Is it possible to run and stop an endpoint using code/API to avoid be billed when it is not used?

I want to use the HF inference endpoint for my project but, since the model will be used just few hours per day I want to launch the endpoint and stop it within the same day. Is it possible?

hi @smartinezbragado , currently it’s no possible, but it’s on a short term milestone to implement it.

1 Like

Happy to let you know we’ve just made this possible!: Pause and Resume your Endpoint
You can Pause/Resume as often as you’d like to only be billed while you need the model.


Thanks @radames and @ronvolutional . I am reading the documentations of the API and I did not find anything to pause and resume the endpoint (only downscale it to 0). Is it possible to pause/resume it through API or only manually?

Thanks in advance :slight_smile:

just copying and pasting @philschmid response from discord here

curl --request PUT \
 --url \
 --header 'Authorization: Bearer TOKEN' \
 --header 'Content-Type: application/json' \
 --data '{
 "compute": {
  "scaling": {
   "minReplica": 0,
   "maxReplica": 0
1 Like

This does not work anymore. I get a 400 error.
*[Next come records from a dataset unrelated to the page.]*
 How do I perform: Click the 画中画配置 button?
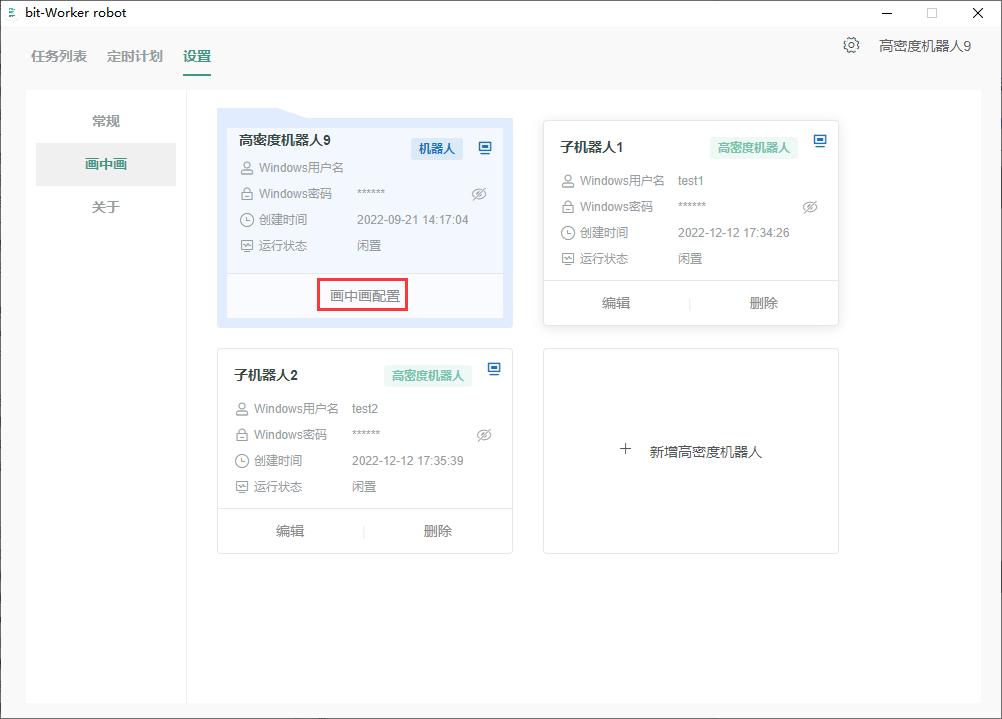pyautogui.click(x=364, y=296)
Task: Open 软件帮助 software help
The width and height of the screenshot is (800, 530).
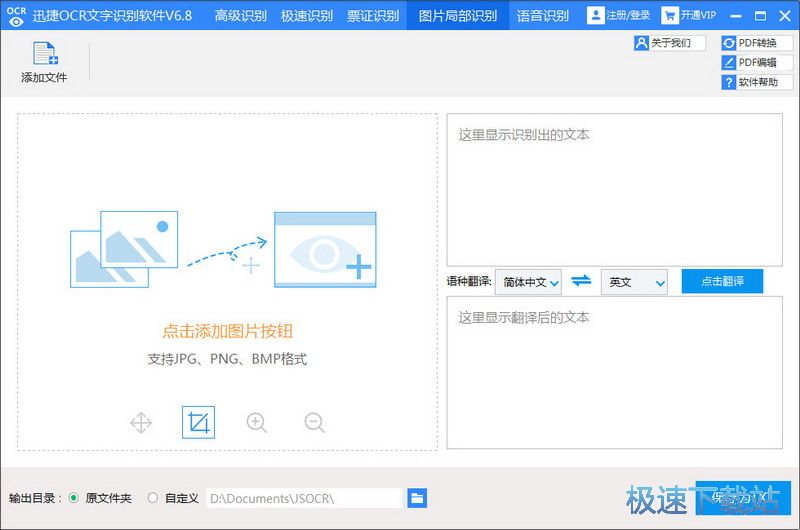Action: click(x=756, y=83)
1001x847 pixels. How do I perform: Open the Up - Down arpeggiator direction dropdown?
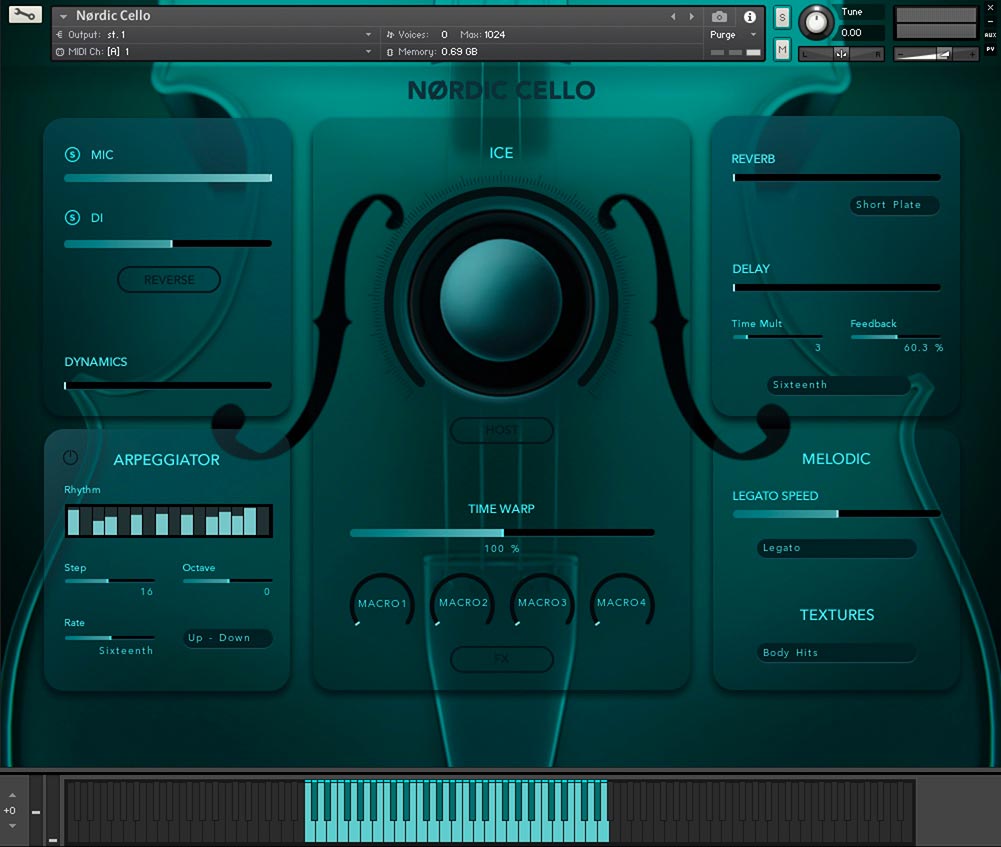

The dashboard get the exact same error when clicking on the “Stop endpoint” button.
I guess it’s linked to the new “Automatic Scale-to-Zero” option.

Any idea on how to pause/resume endpoints now?

Hello, we’ve indeed changed the way you pause/stop an endpoint. There are two new routes, /pause and /resume.

You can check the swagger docs here, let me know if there is anything else I can do to help.